3月末、世界保健機関(WHO)の専門家委員会の助言を受け、ポリオと麻疹の大規模予防接種キャンペーンは、ウイルスの蔓延を防ぐため一時停止されました。その結果、WHOのポリオ撲滅責任者であるミシェル・ザフラン博士は、「5歳未満の数百万人もの子どもたちが依然として感染リスクを抱えながら、予防接種を受ける機会を失っています」と述べています。

階段を掃除する清掃員

子どもたちを楽しませる方法から、この感染拡大が経済に及ぼす影響まで、WIRED のあらゆる記事を一か所にまとめました。 

この一時停止はコロナウイルスとの闘いにプラスに働く。ザフラン氏によると、55カ国でポリオ撲滅キャンペーンに携わるWHO職員、コンサルタント、研究所職員約3,700人が、新型コロナウイルス感染症対策に派遣されているという。しかし、これは30年にわたるキャンペーン運営にとって深刻な危険となる。「地域社会は懸念しています」と、キャンペーンのパートナーであるロータリー・インターナショナルの国際ポリオプラス委員会副委員長、ジョン・セバー博士は述べている。ロータリーの会員は、20億回以上のポリオワクチン接種を実施してきた。「しかし、私たちは新型コロナウイルス感染症の問題の重要性を認識しています。予防接種プログラムを一時停止することは構いませんが、できるだけ早く本格的に再開するつもりです。」

ポリオ撲滅キャンペーンにとって、この強制的な中断は厳しい年に加えて起こった。1988年に開始された当初は、毎年約35万人の子どもがポリオによって麻痺を患っていたが、多国籍の取り組みによってポリオはほぼ撲滅された。2018年には、世界で自然発生的に発生した症例はわずか33件で、さらに、一部のワクチン製剤に使用された弱毒化ウイルスが毒性を取り戻し、麻痺を引き起こした症例が25件あった。

しかし、2019年にはポリオが再び増加し始め、自然発生型のポリオ(糞便や汚染された水を介して子どもから子どもへと感染する)が176件、ワクチン由来ポリオと呼ばれるタイプのポリオが366件発生しました。今年5月13日までに、野生型ポリオが59件、ワクチン由来ポリオが104件発生しました。しかも、これは年間で最も感染リスクが高いとされる熱帯雨季がまだ到来していないにもかかわらずです。

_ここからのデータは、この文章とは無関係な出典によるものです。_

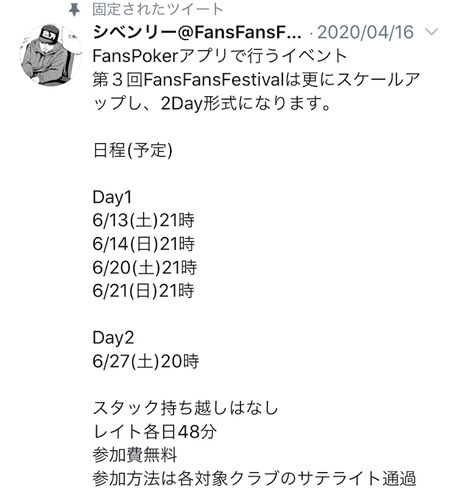Click the スタック持ち越しはなし line

pos(185,408)
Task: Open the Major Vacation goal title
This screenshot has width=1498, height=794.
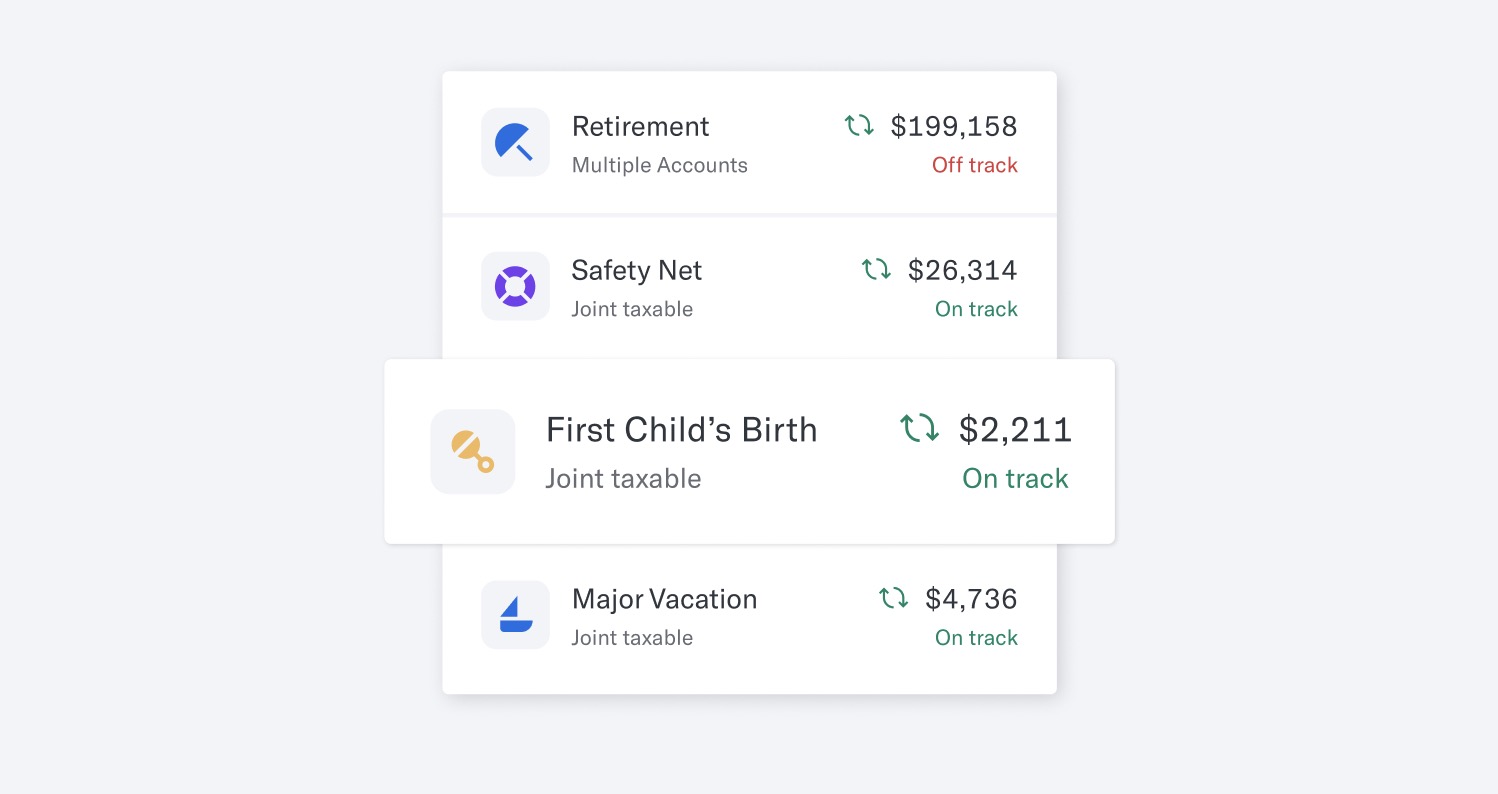Action: point(664,599)
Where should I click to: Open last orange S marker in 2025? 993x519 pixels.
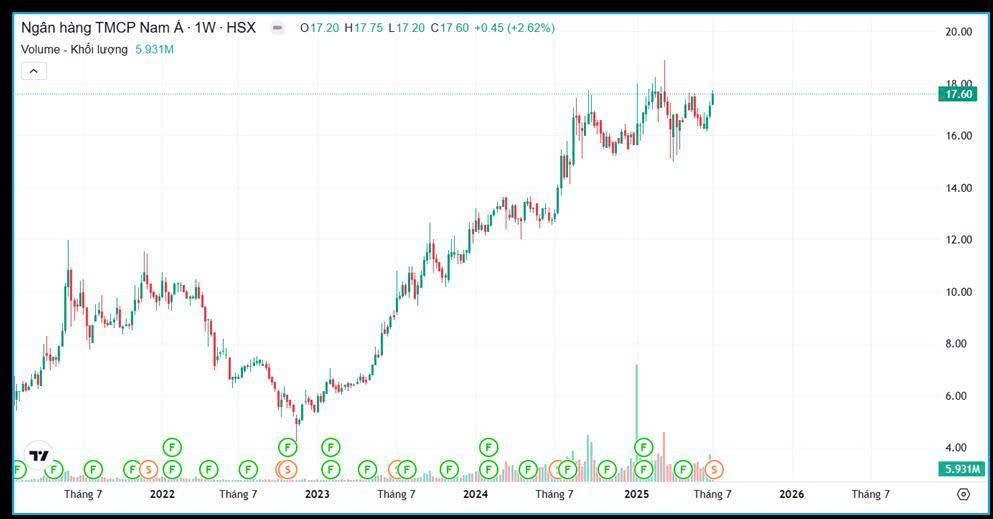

これらの数字はひどいものですが、もっとひどい状況になる可能性もありました。キャンペーン開​​始以来、継続的なワクチン接種のおかげで、ポリオの年間症例数は数百件に抑えられています。なぜこれほど多くの接種が必要なのか、少し説明が必要です。

ポリオワクチンは実際には2種類、少なくとも2種類存在します。不活化ウイルスを用いて免疫反応を誘発する注射ワクチンと、弱毒化した生ウイルスを用いる経口ワクチンです。免疫を獲得するには、どちらも生後数ヶ月の間に複数回の接種と、その後の追加接種が必要です。(2種類ある理由は、2人の科学者、最初の注射ワクチンを開発したジョナス・ソークと、数年後に経口ワクチンを考案したアルバート・セービンの間の、はるか昔に繰り広げられた激しい競争に遡ります。)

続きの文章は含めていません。